ACC members were summoned for a meeting with the Independent Institutions Committee on Monday afternoon, during which they presented statistics on the progress and clearance rate of cases lodged with the commission.
Following the presentation, Rozaina voiced concern the backlog of cases, including major cases lodged with the commission years back.
“There also looks to be cases involving employment. I find 1,071 days to be a long time. There are procurement related cases which have been pending for 949 days. 1,531 days for cases involving housing. 1,794 days for cases involving lease of lands and islands.

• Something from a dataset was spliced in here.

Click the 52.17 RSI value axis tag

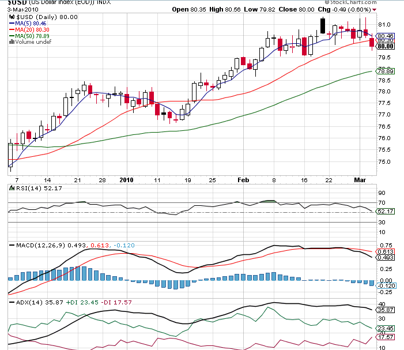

I therefore wonder what exactly your plan is in order to complete these old cases,” she said.
Rozaina said that the failure of ACC in investigating cases involving billions in losses to the State means the commission has failed in investigating its most important cases.
She also noted that only three cases investigated by ACC have been forwarded to the Prosecutor General’s Office for criminal charges.
ACC’s President Mariyam Shiuna responded that the members shared the concern over cases which have remained pending for four to five years. She said the ACC reorders cases and works on them based on priority every three months.
“The truth is, the results of our work with prioritizing cases [will become evident] in the coming month. And the rate of prosecution is also higher than before,” she said.
Shiuna said the ACC has mobilized special teams for its investigations which are of great public interest.
Rozaina said that while the ACC has stated that investigations have been made speedier since the appointment of new members, the commission still needs to prioritize cases of great public interest.
“And even during your term, we want you to expedite big million rufiya embezzlement cases rather than ‘coffee packet’ cases. Even though it may be an old case,” she said.
Shiuna said the ACC has established guidelines for prioritizing investigations.